*** DOCUMENT EXTRACT

Introduction to Natural Language Processing¶

Build a spam detector filter with nltk module¶

install nltk module via anaconda command line (or use pip install if you are not use jupyternotebook) with conda install nltk

In [1]:

# import module
import nltk

In [2]:

# nltk comes with a bunch of datasets
# now we're gonna download stopwords package
# nltk.download_shell()

importing sms collection datasets from computer with pandas module and assign it as messages variable

In [3]:

import pandas as pd

In [4]:

messages = pd.read_csv('../SMSSpamCollection', sep='\t', names=['label', 'message'])

In [5]:

messages.head()

Out[5]:

	label	message
0	ham	Go until jurong point, crazy.. Available only ...
1	ham	Ok lar... Joking wif u oni...
2	spam	Free entry in 2 a wkly comp to win FA Cup fina...
3	ham	U dun say so early hor... U c already then say...
4	ham	Nah I don't think he goes to usf, he lives aro...

checking statistical information about dataset

In [6]:

messages.describe()

Out[6]:

	label	message
count	5572	5572
unique	2	5169
top	ham	Sorry, I'll call later
freq	4825	30

In [7]:

messages.groupby('label').describe()

Out[7]:

	message
	count	unique	top	freq
label
ham	4825	4516	Sorry, I'll call later	30
spam	747	653	Please call our customer service representativ...	4

for great accuracy, we need to analyze data and add more feature to gain the accuracy, so in this case we need to add length column into dataset

Add new column for length of the message as lenght into dataset

In [8]:

messages['length'] = messages['message'].apply(len)

In [9]:

messages.head()

Out[9]:

	label	message	length
0	ham	Go until jurong point, crazy.. Available only ...	111
1	ham	Ok lar... Joking wif u oni...	29
2	spam	Free entry in 2 a wkly comp to win FA Cup fina...	155
3	ham	U dun say so early hor... U c already then say...	49
4	ham	Nah I don't think he goes to usf, he lives aro...	61

Visualising the lenght column

In [10]:

import matplotlib.pyplot as plt
import seaborn as sns

%matplotlib inline

Checking dataset distribution

In [11]:

messages['length'].plot.hist(bins=150)

Out[11]:

<matplotlib.axes._subplots.AxesSubplot at 0x220b0282390>

Spotting outlier

In [12]:

messages['length'].describe()

Out[12]:

count    5572.000000
mean       80.489950
std        59.942907
min         2.000000
25%        36.000000
50%        62.000000
75%       122.000000
max       910.000000
Name: length, dtype: float64

In [13]:

messages[messages['length'] == 910]

Out[13]:

	label	message	length
1085	ham	For me the love should start with attraction.i...	910

In [14]:

messages[messages['length'] == 910]['message']

Out[14]:

1085    For me the love should start with attraction.i...

******
*** SOURCE DATA

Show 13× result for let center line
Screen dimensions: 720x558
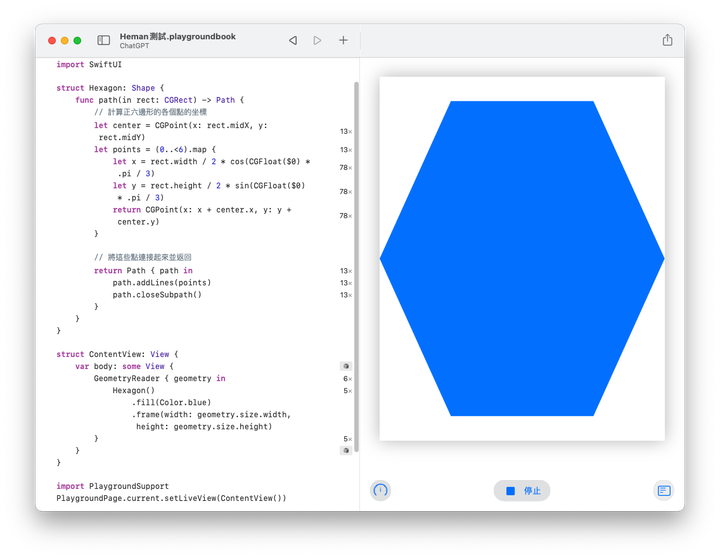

******

**REQUIREMENT 1:**
Translate this sentence from the spam detector notebook into Spanish: "nltk comes with a bunch of datasets".
**REQUIREMENT 2:**
Answer these using the spam detector notebook:
(a) How many messages does the dataset contain in total?
(b) How many of the messages are labeled spam?
(c) What is the index of the message whose length is 910?

**TASK SOLUTION 1:**
nltk incluye un montón de conjuntos de datos

**TASK SOLUTION 2:**
(a) 5572
(b) 747
(c) 1085